Objectives Cardiac T2* MRI (T2*CMR), for accurate estimation of myocardial siderosis, was introduced as part of a QI collaborative to optimise chelation therapy in order to improve cardiac morbidity in transfusion dependent thalassaemia (TDT) patients. We report the impact of this QI initiative from two thalassaemia centres from this collaborative.
Design and setting A key driver based quality initiative was implemented to improve chelation in TDT patients registered at these two centres in Karachi, Pakistan. Protocol optimisation and compliance to treatment through training, communication and feedback were used as the drivers for QI intervention. Preintervention variables (demographics, chelation history, T2*CMR, echocardiography and holters) were collected from January 2015 to December 2016) and compared with variables in the post implementation phase (January to December 2019). A standardised adverse event severity for chelators and its management was devised for safe drug therapy as well as ensuring compliance to the regimen. Preintervention and postintervention variables were compared using non-parametric test. P value<0.05 was statistically significant.

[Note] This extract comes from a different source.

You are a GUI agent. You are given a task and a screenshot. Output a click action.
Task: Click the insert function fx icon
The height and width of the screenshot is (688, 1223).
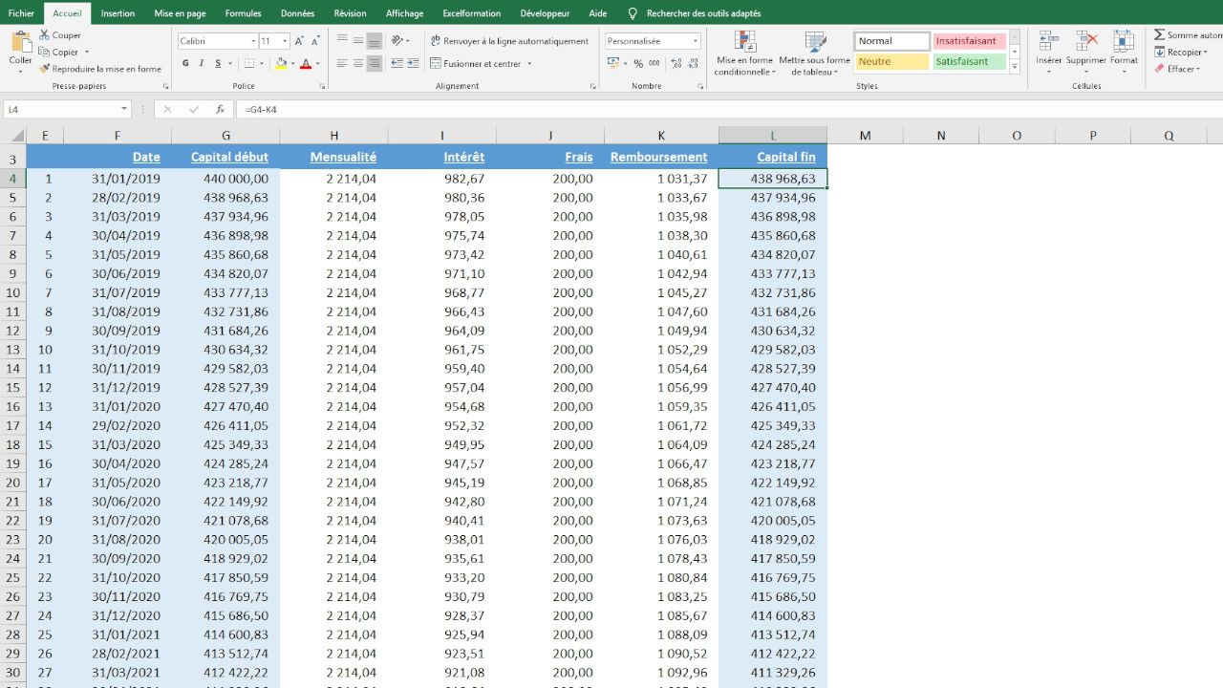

Results 100 patients with TDT, median age 17 (9–34) years, were included. An increase or stabilisation of T2*CMR was documented in 82% patients in the postintervention phase especially in patients with severe myocardial iron overload (5.5 vs 5.3 ms, p <0.01). Significantly fewer patients had abnormal echocardiographic findings (3.5% vs 26%, p <0.05) in the postintervention versus preintervention period.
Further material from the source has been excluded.